I think that for each dog in basics, one has to live it, experience it, and breathe it to make a true judgement.

To steal a line from Mike Lardy that I've heard and read more than once, there's just no formula....


----------



## dexdoolittle (Apr 26, 2008)

Yes, Chris, I have a real job as my wife calls it.. With the a 4 and 7 year old I got the opportunity of a lifetime to work for a good friend. Dogs right now are on the back burner. It is hard to say when I'll BE BACK but right now we are now enjoying the things that the dogs would not permit us to do. Obviously by the recent post you can see that I miss it, but watching my kids grow trumps all.

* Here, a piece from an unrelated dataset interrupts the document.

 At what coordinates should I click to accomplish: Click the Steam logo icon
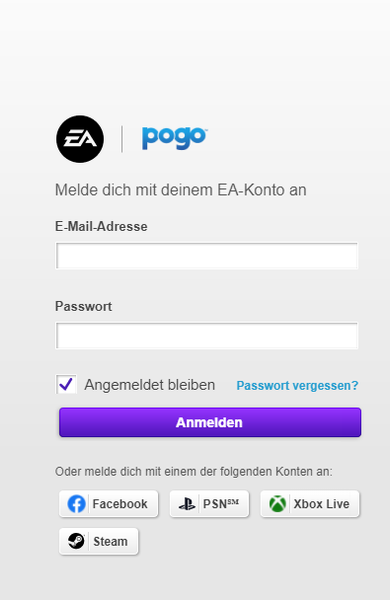76,541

I have watched this post from the begining and have thought long and hard on a response. I don't feel that most on here will understand the concept of what Howard was trying to state. For a minute group they will understand the concepts and decide whether or not it is right for them or not. 

At least now you don't have to worry about me snooping around about pistols......


----------



## Rick_C (Dec 12, 2007)

Chris Atkinson said:


> *The problem with reading these words is that 10 different guys can read them and get ten different mental images of the "safe" cast, versus the "challenging" cast*.
> 
> In my opinion, it comes down to art and knowing when to ask more and when to back off and insure success and confidence.
> 
> ...


Very true Chris. Sometimes it's difficult to transfer the thought or image in our minds through our fingers, into the computer without writing a book.

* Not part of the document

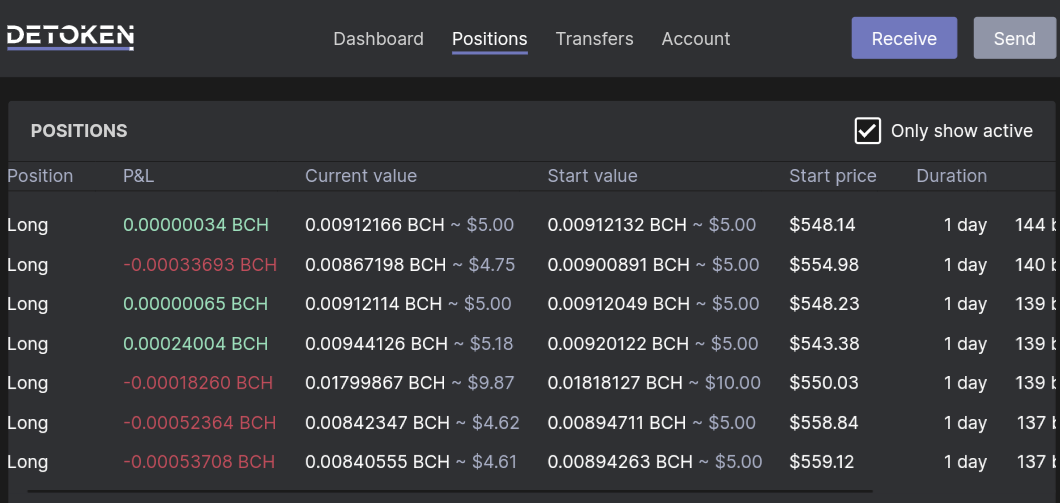This screenshot has height=503, width=1060.
Task: Open the Dashboard tab
Action: point(379,39)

That said, I'll try. Last weekend we were working channel blinds. The dog enters the water diagonally across a small channel and comes up on land which, because of the angle we're running, acts like a point. There is a channel running diagonally away, left to right. Blow the whistle and there are two options; The literal or "challenging" cast is a straight left back. The "safe" cast is a left angle back, clearly into the water. With the straight left back, the dog, if honest, will spin and diagonally enter the water on line to the blind. But he could also spin just a bit too much, see the land in front of him on that side of channel and run down the shore. 

I gave the straight left hand back and the dog took the cast and entered the water correctly but in the past I would have given the safe cast, even in training. My training partner, immediately after finishing the blind, came up to me and said "That was a great cast but if I ever see you give that cast in a test I'll kick you right in the n***". :razz:

I guess my point in quoting copterdoc's post was that many amatuers, myself included, sometimes don't challenge their dogs enough and never really know if the training they think they've done has been effective. Mostly because we want our dogs to succeed all the time, forgetting that the best lessons are learned when we (and our dogs) make mistakes.


----------



## PackLeader (Jan 12, 2009)

To add to the dark room theory.

A dog is like an engine, take it past RedLine enough times and it might just to blow up in your face.

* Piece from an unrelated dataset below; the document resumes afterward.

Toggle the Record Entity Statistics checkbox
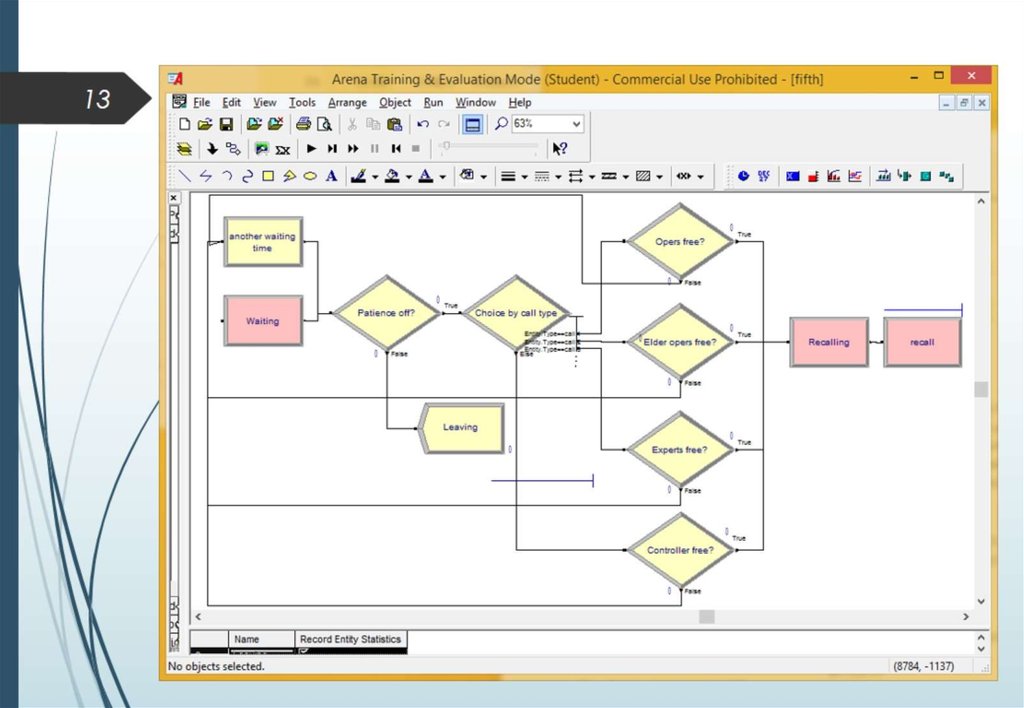1024x708 pixels. click(304, 651)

Knowing where the rev limiter is for each dog is the art of dog training.


----------



## GG (Jan 29, 2006)

GROWTH AS A TRAINER
I consider myself very fortunate as a trainer; I spent seven years as a basic trainer before taking over as head trainer of Reibar Kennels. My wife and mentor is one of the most knowledgeable trainers I have ever known, and I was fortunate enough to shot birds and observer he training the advance dogs on a daily basis through all those years (what an education). However, as most novice trainers, in the beginning, I didn’t believe, I listened well and understood but did not believe what I was hearing. So, I do understand why some trainers are having trouble accepting some of the dialog on this thread---IT DOESN’T MAKE SENSE. As I look back over those early years, no written word or verbal explanation would have ever made me believe that you should intentionally create all of these problems in order to wipe them out as an integral part of a well-designed training system. What finally convinced me was observing the reaction of the dogs she was training; especially when I saw her taking advantage of the basic training I had instilled in the dogs I was training once they finally made It to her truck. I soon learned that the number one question I wanted answered about a new field trial pup was not, how well he could mark? How much desire does he have? Or how trainable is he? The question I want answered was, HOW WELL DOES HE HANDLE THE HEAT? 
I too have a difficult time trying to keep an open mind these days accepting some of the things I read which are considered state-of-the–art training of today. So my philosophy nowadays is , not to necessarily dispute anything new, just let this new knowledge disprove itself if its bad.
Keep an open mind fellow trainers, you’ll be a much happier dog person.
If and when you accept this level of training and I’m still alive, perhaps we can discuss an even higher level. 
GG


----------



## Chris Atkinson (Jan 3, 2003)

dexdoolittle said:


> Yes, Chris, I have a real job as my wife calls it.. With the a 4 and 7 year old I got the opportunity of a lifetime to work for a good friend. Dogs right now are on the back burner. It is hard to say when I'll BE BACK but right now we are now enjoying the things that the dogs would not permit us to do. Obviously by the recent post you can see that I miss it, but watching my kids grow trumps all.
> 
> I have watched this post from the begining and have thought long and hard on a response. I don't feel that most on here will understand the concept of what Howard was trying to state. For a minute group they will understand the concepts and decide whether or not it is right for them or not.
> 
> At least now you don't have to worry about me snooping around about pistols......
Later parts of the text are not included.